Any Rule changes instituted after July 1, 1993 shall be voided upon passage of this Bylaw revision, unless said change had the unanimous and consensus vote of all five (5) directors. They may also, in order to better effectuate said rules and regulations, adopt reasonable sanctions for noncompliance therewith. The Board of Directors may also establish and levy reasonable fees for the issuance of building permits and for use of Association property. The Board of Directors shall also employ a sufficient number of persons to adequately maintain Association property. Further, the Board of Directors may adopt reasonable rules of order for the conduct of the meetings of the Association, and with reference thereto, on procedural questions upon which no ruling has been adopted, the ruling of the President of the meeting shall be final.
4.14 Appointment of Committees:
The Board of Directors may, if in their opinion it shall be reasonably necessary and advisable, create various committees and appoint members thereto from the membership of the Association. Such committees may be standing committees or temporary committees. The Board of Directors may assign to such committees various duties and responsibilities as may from time to time be appropriate. Such committees may be designated or created, shall be advisory in nature.
4.15 Financial Responsibilities of the Directors:
Prior to the annual meeting in each year, the Board of Directors shall adopt an operating budget to be presented to the membership at the annual meeting in accordance with Article 9, Section 9.03 of the Declaration. Upon adoption thereof, the Board of Directors shall, based upon said operating budget, and taking into consideration all sources of revenue that the Association may have, levy the annual dues assessment for each member of the Association for the following year such that the sum of the budgeted expenses does not exceed the sum of the annual dues assessment and all other sources of revenue. The Lake Wildwood Association shall collect and maintain replacement reserve and capital improvement funds in such amounts as are established by the Board of Directors for the replacement and improvement of the common elements and properties owned by the Association, and for such other purposes as may be directed by the Board of Directors.
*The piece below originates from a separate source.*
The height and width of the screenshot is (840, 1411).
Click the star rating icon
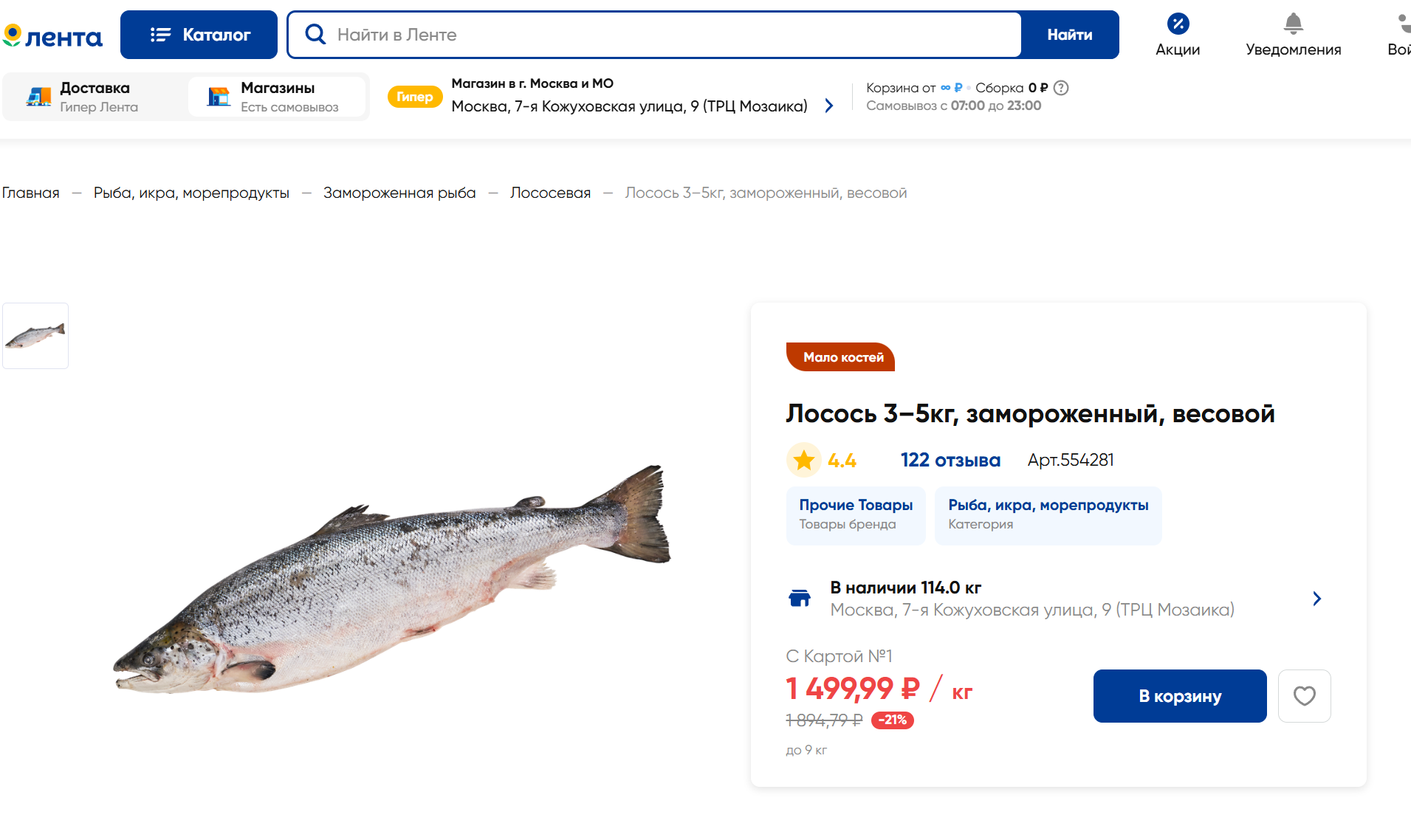(x=804, y=461)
All funds shall be deposited as per Article IV, Section 1, Item c) of the By-Laws.
4.16 Action Taken Without a Meeting:
The Directors shall have the right to take any action in the absence of a meeting which they could take at a meeting by obtaining the written approval of all the Directors. Any action so approved shall have the same effect as though taken at a meeting of the Directors.
4.17 Conflict of Interest:
A current Board of Director shall not receive any personal financial benefit, including payments, kickbacks and/or special treatment from any decisions of the current Board of Directors or Management with regard to any expenditures or investment of Lake Wildwood Association funds. This shall not preclude any authorized expenses incurred while conducting Association business, provided that adequate receipts are maintained.
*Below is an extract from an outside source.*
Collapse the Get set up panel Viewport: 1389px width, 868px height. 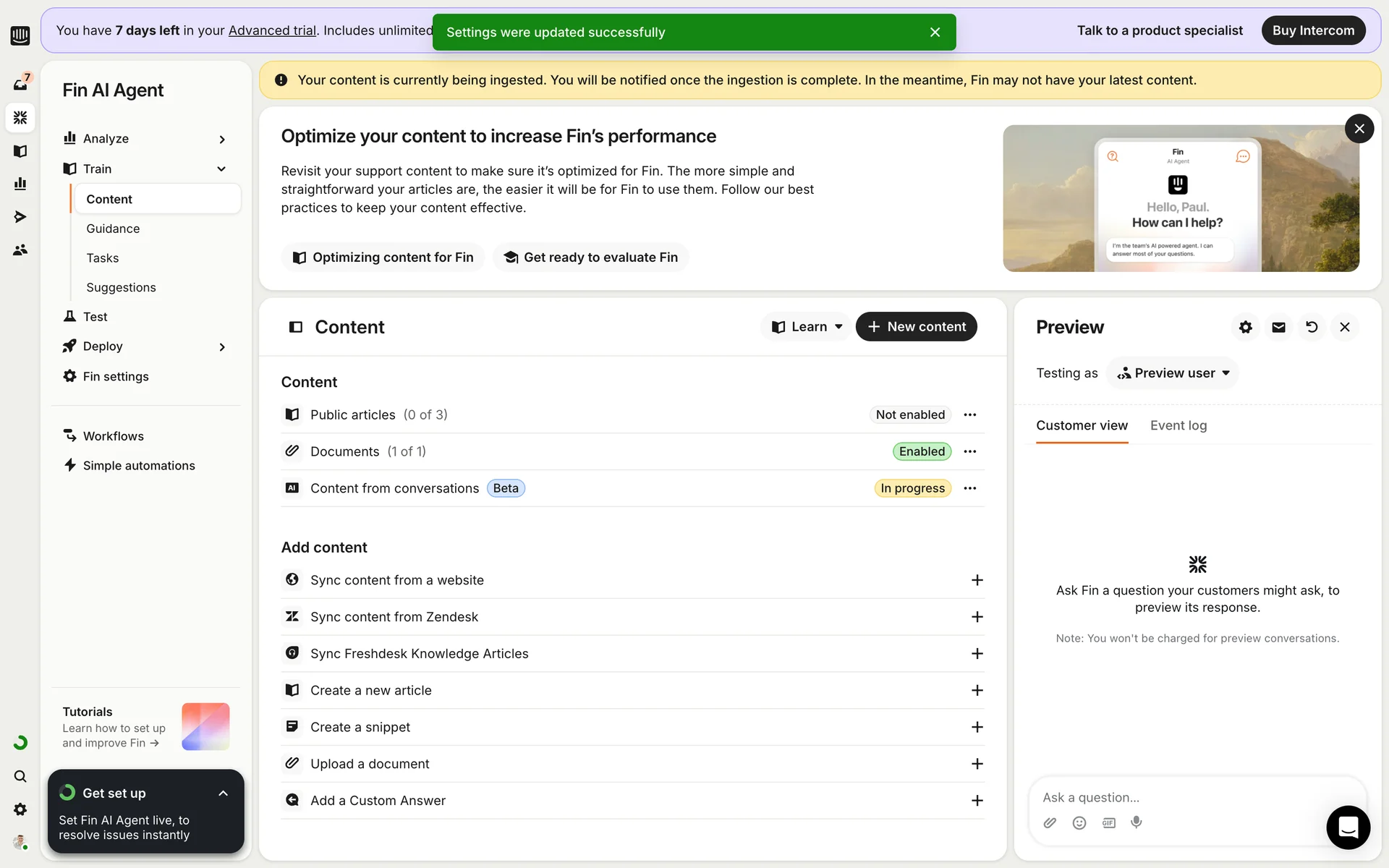pos(223,793)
A member of the Board of the Association may not enter into a contract with a current Board member, or with a corporation or partnership in which a Board member or a member of his or her immediate family has 25% or more interest, unless notice of intent to enter into the contract is given to unit owners within twenty (20) days after a decision is made to enter into the contract and the unit owners are afforded an opportunity by filing a petition, signed by 20% of the membership, for an election to approve or disapprove the contract; such petition shall be filed within twenty (20) days after such notice and such election shall be held within thirty (30) days after filing the petition. For purposes of this section, a Board member’s immediate family means the Board member’s spouse, parents and children.